Material to process START

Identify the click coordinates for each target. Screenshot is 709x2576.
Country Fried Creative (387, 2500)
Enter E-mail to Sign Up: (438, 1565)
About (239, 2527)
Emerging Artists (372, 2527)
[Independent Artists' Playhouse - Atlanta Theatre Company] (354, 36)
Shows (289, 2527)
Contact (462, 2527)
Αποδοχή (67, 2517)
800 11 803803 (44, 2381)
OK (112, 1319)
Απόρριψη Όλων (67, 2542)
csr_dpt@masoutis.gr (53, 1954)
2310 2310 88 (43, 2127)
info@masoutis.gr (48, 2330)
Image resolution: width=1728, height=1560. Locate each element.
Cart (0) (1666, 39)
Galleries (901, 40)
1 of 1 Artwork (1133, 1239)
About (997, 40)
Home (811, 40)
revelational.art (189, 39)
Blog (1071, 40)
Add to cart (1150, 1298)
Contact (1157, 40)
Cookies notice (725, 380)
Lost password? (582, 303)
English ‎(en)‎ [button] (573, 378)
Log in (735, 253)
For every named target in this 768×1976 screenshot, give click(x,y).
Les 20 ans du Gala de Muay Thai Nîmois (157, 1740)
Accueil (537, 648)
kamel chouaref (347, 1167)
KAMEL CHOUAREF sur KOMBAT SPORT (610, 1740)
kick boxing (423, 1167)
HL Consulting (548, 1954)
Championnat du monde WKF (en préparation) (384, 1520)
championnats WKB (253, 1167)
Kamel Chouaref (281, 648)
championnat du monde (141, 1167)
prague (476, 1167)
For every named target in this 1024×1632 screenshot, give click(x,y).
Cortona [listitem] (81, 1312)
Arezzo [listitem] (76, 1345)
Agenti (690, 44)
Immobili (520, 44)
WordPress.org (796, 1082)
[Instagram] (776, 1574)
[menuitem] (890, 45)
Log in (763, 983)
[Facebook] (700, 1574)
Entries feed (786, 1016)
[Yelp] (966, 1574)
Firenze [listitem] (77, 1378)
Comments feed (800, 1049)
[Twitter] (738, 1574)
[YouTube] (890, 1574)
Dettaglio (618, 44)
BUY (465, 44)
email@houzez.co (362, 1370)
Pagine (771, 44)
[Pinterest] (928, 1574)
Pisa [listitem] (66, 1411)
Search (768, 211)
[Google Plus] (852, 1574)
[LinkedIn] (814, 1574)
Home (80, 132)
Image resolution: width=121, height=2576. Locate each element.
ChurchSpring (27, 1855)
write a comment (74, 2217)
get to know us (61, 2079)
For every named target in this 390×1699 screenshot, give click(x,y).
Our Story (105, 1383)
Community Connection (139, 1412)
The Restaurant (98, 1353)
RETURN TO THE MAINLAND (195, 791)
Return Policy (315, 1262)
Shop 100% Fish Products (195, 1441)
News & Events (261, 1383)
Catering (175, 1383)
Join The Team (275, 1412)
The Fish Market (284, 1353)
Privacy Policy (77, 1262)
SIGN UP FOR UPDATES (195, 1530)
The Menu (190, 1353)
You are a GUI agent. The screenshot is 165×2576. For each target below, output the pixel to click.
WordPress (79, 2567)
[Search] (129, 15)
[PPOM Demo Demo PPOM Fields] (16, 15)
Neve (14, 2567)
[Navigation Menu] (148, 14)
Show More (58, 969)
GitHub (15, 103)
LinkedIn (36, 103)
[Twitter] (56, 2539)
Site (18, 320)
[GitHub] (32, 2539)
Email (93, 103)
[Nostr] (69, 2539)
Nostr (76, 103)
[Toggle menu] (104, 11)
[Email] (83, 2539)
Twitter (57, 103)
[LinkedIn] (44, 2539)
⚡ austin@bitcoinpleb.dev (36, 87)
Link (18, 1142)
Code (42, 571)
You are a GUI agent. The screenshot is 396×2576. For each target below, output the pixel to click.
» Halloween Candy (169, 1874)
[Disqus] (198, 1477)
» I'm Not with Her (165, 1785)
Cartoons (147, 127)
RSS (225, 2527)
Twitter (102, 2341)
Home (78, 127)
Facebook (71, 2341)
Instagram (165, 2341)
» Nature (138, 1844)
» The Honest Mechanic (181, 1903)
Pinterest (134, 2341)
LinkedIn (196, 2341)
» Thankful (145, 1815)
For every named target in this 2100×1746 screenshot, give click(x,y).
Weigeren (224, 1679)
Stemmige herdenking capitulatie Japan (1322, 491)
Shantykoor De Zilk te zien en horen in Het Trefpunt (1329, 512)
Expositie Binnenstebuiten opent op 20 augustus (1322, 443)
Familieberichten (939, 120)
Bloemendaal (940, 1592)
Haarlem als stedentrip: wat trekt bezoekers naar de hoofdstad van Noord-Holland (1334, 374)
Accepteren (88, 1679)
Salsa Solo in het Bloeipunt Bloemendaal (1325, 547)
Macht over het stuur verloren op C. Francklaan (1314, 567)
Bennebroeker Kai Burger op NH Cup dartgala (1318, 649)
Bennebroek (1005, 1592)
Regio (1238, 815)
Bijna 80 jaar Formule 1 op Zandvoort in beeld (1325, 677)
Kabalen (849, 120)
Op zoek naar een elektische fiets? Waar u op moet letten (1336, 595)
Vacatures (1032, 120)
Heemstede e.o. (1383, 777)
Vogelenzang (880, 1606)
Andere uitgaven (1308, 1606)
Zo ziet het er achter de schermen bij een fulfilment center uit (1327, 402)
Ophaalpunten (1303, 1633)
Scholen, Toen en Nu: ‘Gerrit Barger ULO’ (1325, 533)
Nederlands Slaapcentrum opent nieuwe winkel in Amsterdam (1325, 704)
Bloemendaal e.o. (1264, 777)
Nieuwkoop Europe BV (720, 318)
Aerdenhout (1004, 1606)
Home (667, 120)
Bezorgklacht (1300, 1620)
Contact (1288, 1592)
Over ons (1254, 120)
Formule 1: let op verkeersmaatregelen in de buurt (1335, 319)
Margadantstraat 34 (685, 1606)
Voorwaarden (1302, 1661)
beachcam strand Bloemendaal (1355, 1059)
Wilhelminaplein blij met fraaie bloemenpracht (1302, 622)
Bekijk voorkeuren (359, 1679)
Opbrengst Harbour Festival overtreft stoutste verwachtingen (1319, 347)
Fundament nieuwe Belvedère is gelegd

Material to process END

* Action item *
Extract each line of the listing above, copying it word for word.

* Answer box *
Identify the click coordinates for each target. Screenshot is 709x2576.
Country Fried Creative (387, 2500)
Enter E-mail to Sign Up: (438, 1565)
About (239, 2527)
Emerging Artists (372, 2527)
[Independent Artists' Playhouse - Atlanta Theatre Company] (354, 36)
Shows (289, 2527)
Contact (462, 2527)
Αποδοχή (67, 2517)
800 11 803803 (44, 2381)
OK (112, 1319)
Απόρριψη Όλων (67, 2542)
csr_dpt@masoutis.gr (53, 1954)
2310 2310 88 (43, 2127)
info@masoutis.gr (48, 2330)
Image resolution: width=1728, height=1560. Locate each element.
Cart (0) (1666, 39)
Galleries (901, 40)
1 of 1 Artwork (1133, 1239)
About (997, 40)
Home (811, 40)
revelational.art (189, 39)
Blog (1071, 40)
Add to cart (1150, 1298)
Contact (1157, 40)
Cookies notice (725, 380)
Lost password? (582, 303)
English ‎(en)‎ [button] (573, 378)
Log in (735, 253)
For every named target in this 768×1976 screenshot, give click(x,y).
Les 20 ans du Gala de Muay Thai Nîmois (157, 1740)
Accueil (537, 648)
kamel chouaref (347, 1167)
KAMEL CHOUAREF sur KOMBAT SPORT (610, 1740)
kick boxing (423, 1167)
HL Consulting (548, 1954)
Championnat du monde WKF (en préparation) (384, 1520)
championnats WKB (253, 1167)
Kamel Chouaref (281, 648)
championnat du monde (141, 1167)
prague (476, 1167)
For every named target in this 1024×1632 screenshot, give click(x,y).
Cortona [listitem] (81, 1312)
Arezzo [listitem] (76, 1345)
Agenti (690, 44)
Immobili (520, 44)
WordPress.org (796, 1082)
[Instagram] (776, 1574)
[menuitem] (890, 45)
Log in (763, 983)
[Facebook] (700, 1574)
Entries feed (786, 1016)
[Yelp] (966, 1574)
Firenze [listitem] (77, 1378)
Comments feed (800, 1049)
[Twitter] (738, 1574)
[YouTube] (890, 1574)
Dettaglio (618, 44)
BUY (465, 44)
email@houzez.co (362, 1370)
Pagine (771, 44)
[Pinterest] (928, 1574)
Pisa [listitem] (66, 1411)
Search (768, 211)
[Google Plus] (852, 1574)
[LinkedIn] (814, 1574)
Home (80, 132)
Image resolution: width=121, height=2576. Locate each element.
ChurchSpring (27, 1855)
write a comment (74, 2217)
get to know us (61, 2079)
For every named target in this 390×1699 screenshot, give click(x,y).
Our Story (105, 1383)
Community Connection (139, 1412)
The Restaurant (98, 1353)
RETURN TO THE MAINLAND (195, 791)
Return Policy (315, 1262)
Shop 100% Fish Products (195, 1441)
News & Events (261, 1383)
Catering (175, 1383)
Join The Team (275, 1412)
The Fish Market (284, 1353)
Privacy Policy (77, 1262)
SIGN UP FOR UPDATES (195, 1530)
The Menu (190, 1353)
You are a GUI agent. The screenshot is 165×2576. For each target below, output the pixel to click.
WordPress (79, 2567)
[Search] (129, 15)
[PPOM Demo Demo PPOM Fields] (16, 15)
Neve (14, 2567)
[Navigation Menu] (148, 14)
Show More (58, 969)
GitHub (15, 103)
LinkedIn (36, 103)
[Twitter] (56, 2539)
Site (18, 320)
[GitHub] (32, 2539)
Email (93, 103)
[Nostr] (69, 2539)
Nostr (76, 103)
[Toggle menu] (104, 11)
[Email] (83, 2539)
Twitter (57, 103)
[LinkedIn] (44, 2539)
⚡ austin@bitcoinpleb.dev (36, 87)
Link (18, 1142)
Code (42, 571)
You are a GUI agent. The screenshot is 396×2576. For each target below, output the pixel to click.
» Halloween Candy (169, 1874)
[Disqus] (198, 1477)
» I'm Not with Her (165, 1785)
Cartoons (147, 127)
RSS (225, 2527)
Twitter (102, 2341)
Home (78, 127)
Facebook (71, 2341)
Instagram (165, 2341)
» Nature (138, 1844)
» The Honest Mechanic (181, 1903)
Pinterest (134, 2341)
LinkedIn (196, 2341)
» Thankful (145, 1815)
For every named target in this 2100×1746 screenshot, give click(x,y).
Weigeren (224, 1679)
Stemmige herdenking capitulatie Japan (1322, 491)
Shantykoor De Zilk te zien en horen in Het Trefpunt (1329, 512)
Expositie Binnenstebuiten opent op 20 augustus (1322, 443)
Familieberichten (939, 120)
Bloemendaal (940, 1592)
Haarlem als stedentrip: wat trekt bezoekers naar de hoofdstad van Noord-Holland (1334, 374)
Accepteren (88, 1679)
Salsa Solo in het Bloeipunt Bloemendaal (1325, 547)
Macht over het stuur verloren op C. Francklaan (1314, 567)
Bennebroeker Kai Burger op NH Cup dartgala (1318, 649)
Bennebroek (1005, 1592)
Regio (1238, 815)
Bijna 80 jaar Formule 1 op Zandvoort in beeld (1325, 677)
Kabalen (849, 120)
Op zoek naar een elektische fiets? Waar u op moet letten (1336, 595)
Vacatures (1032, 120)
Heemstede e.o. (1383, 777)
Vogelenzang (880, 1606)
Andere uitgaven (1308, 1606)
Zo ziet het er achter de schermen bij een fulfilment center uit (1327, 402)
Ophaalpunten (1303, 1633)
Scholen, Toen en Nu: ‘Gerrit Barger ULO’ (1325, 533)
Nederlands Slaapcentrum opent nieuwe winkel in Amsterdam (1325, 704)
Bloemendaal e.o. (1264, 777)
Nieuwkoop Europe BV (720, 318)
Aerdenhout (1004, 1606)
Home (667, 120)
Bezorgklacht (1300, 1620)
Contact (1288, 1592)
Over ons (1254, 120)
Formule 1: let op verkeersmaatregelen in de buurt (1335, 319)
Margadantstraat 34 (685, 1606)
Voorwaarden (1302, 1661)
beachcam strand Bloemendaal (1355, 1059)
Wilhelminaplein blij met fraaie bloemenpracht (1302, 622)
Bekijk voorkeuren (359, 1679)
Opbrengst Harbour Festival overtreft stoutste verwachtingen (1319, 347)
Fundament nieuwe Belvedère is gelegd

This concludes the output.